Still a sore point for many enterprises, secure roaming for Wi-Fi clients doesn’t have to be such as chore.
When the IEEE created the 802.11i amendment for Wi-Fi security it did a great job of providing a framework for Wi-Fi security but a not-so-great job with secure roaming.
Within the 802.11i spec, 802.1X is effectively the foundation for this enterprise framework. Excellent for carriers and huge Fortune 500 enterprises with large IT staff, 802.1X is state-of-the-art when it comes to wired/wireless security. But what about the unfortunate 50,000?
Originally developed as a port-based wired authentication protocol, 802.1X was adapted for Wi-Fi use within the 802.11i standard but is notoriously slow for client roaming. Not to worry, Wi-Fi devices are still safe when they roam. Yet with 802.1X, more than likely they won?t do it with any great sense of urgency. Here’s why:
The majority of 802.1X systems require a RADIUS server to verify the credentials of the wireless user. The first time this happens is during initial association, which is completely normal. What occurs next is where the problem lies. Without 802.1X security a Wi-Fi client can roam quite quickly; somewhere in the neighborhood of <20 milliseconds – plenty fast for any streaming application like voice and video.

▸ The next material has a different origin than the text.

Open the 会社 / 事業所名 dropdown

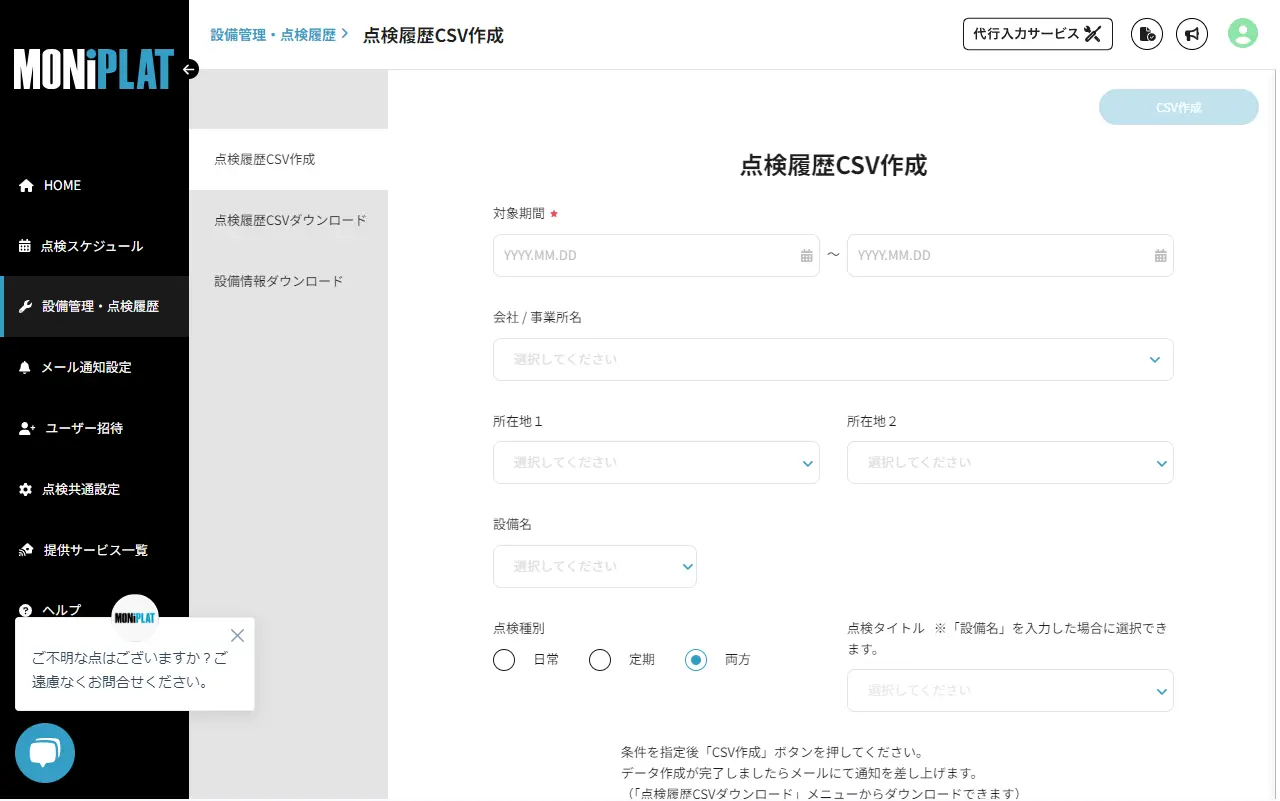(833, 359)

802.11i, however, specifies that a Wi-Fi client re-authenticate to the RADIUS server every time it roams to a new AP. Depending on the speed of your wired network and how fast your RADIUS server can respond, the total time will more than likely exceed appropriate roaming times and cause an interruption to your voice or video service.

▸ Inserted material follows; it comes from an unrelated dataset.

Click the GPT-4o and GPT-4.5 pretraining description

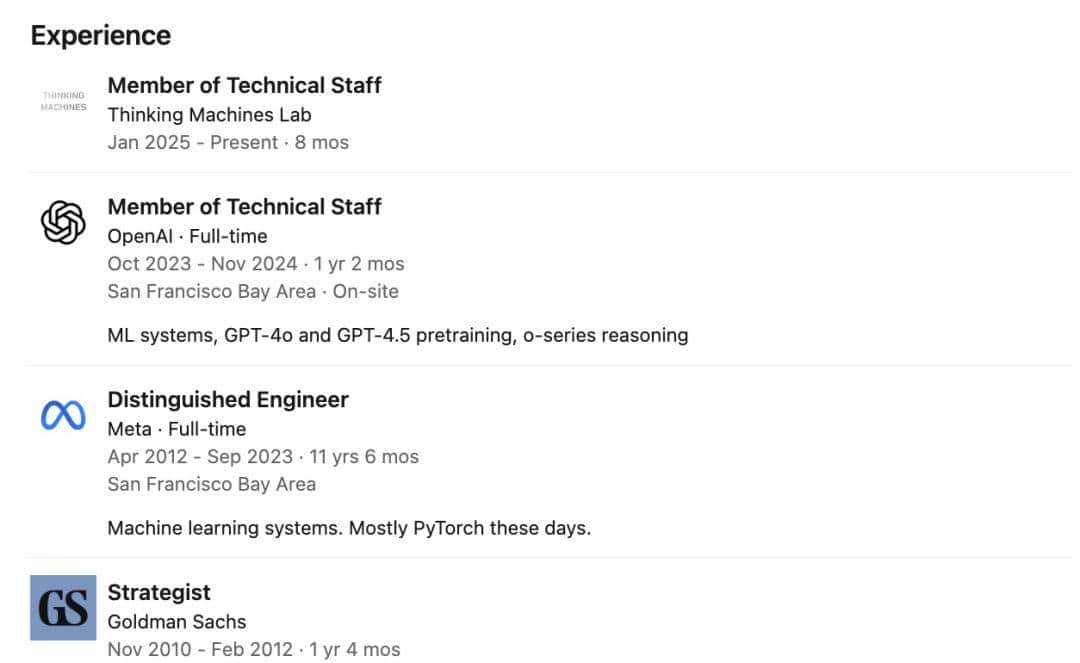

The IEEE responded to this problem with the 802.11r (think R for roaming) amendment. 802.11r specifies methods for fast secure roaming that solves this problem by redefining the security key negotiation protocol. This allows both the negotiation and requests for wireless resources to occur in parallel. The approach is to allow part of the key (the shared secret between the authentication server and client) derived from the server to be cached in the wireless network.
Without 802.11r, when a 802.1X client roams it is treated like a new client and must verify credentials with the RADIUS server. 802.11r fixed that by requiring that the supplicant (client) send a PMKID (pairwise master key identifier) to the Wi-Fi system during roaming.

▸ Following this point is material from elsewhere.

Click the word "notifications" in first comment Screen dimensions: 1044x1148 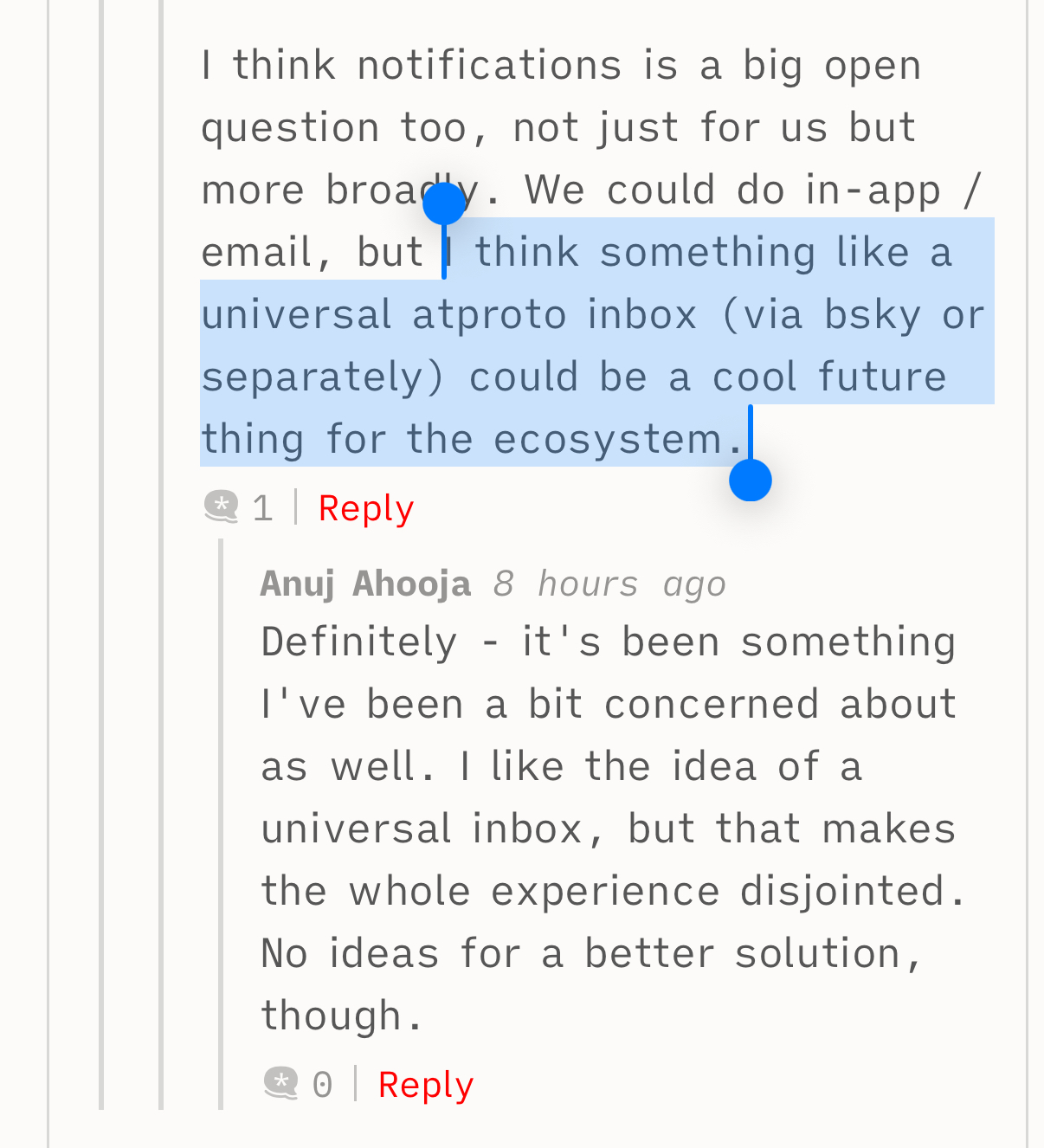489,66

When the Wi-Fi system receives that PMKID, it will go through the normal 4-way handshake (which is responsible for encryption) without the need of contacting the RADIUS server. So, if you?re going to use WPA2-Enterprise, which requires 802.1X authentication, your client will need some kind of fast roaming mechanism if it is running any sort of delay-sensitive application.
That's what 802.11r was designed to deliver (here's a good primer on 802.11r).
So what’s the problem then? In a word: implementation. Or in another word: complexity.
Ultimately, there is no real standard for secure roaming that can be used by a majority of client devices. 802.11r and the ever upcoming Wi-Fi Alliance Voice-Enterprise certification offers standardized 802.1X roaming support, but just a few clients claim to support it and even those seem to be hit and miss.
Most wireless vendors have fixed the problem on the infrastructure side, but since most of us don?t make the client devices we are at their mercy. So how can you get enterprise-grade security that 802.1X promises without all the hassle? The answer? Dynamic Pre Shared Keys.
A patented a technique called Dynamic Pre-Shared Keys (DPSK) delivers the best of both worlds: the simplicity of pre-shared keys (without the sharing part) and 802.1X (with out the complexity part). DPSK gives you 802.1X level security that roams perfectly with every client produced since the introduction of WPA. It does this by automatically generating a unique 63-byte passphrase for each client that successfully passes authentication against your Zone Director, RADIUS, LDAP or active directory servers.
The first time a user connects to the network and is challenged with a username and password. If they successfully authenticate, the system generates a unique passphrase for that client, binding it to the MAC address of the device.
It then automatically installs that passphrase and the requisite wireless configuration info (eg. SSID, the key itself, etc.) on the client. Current customers successfully deploy DPSK security without EVER touching the end user?s device. What happens if a user is no longer valid? Set time limits on their key or invalidate their key with one click.
Oh, and to deploy it on every device in your network you don?t need certificates, a RADIUS server or weeks of training.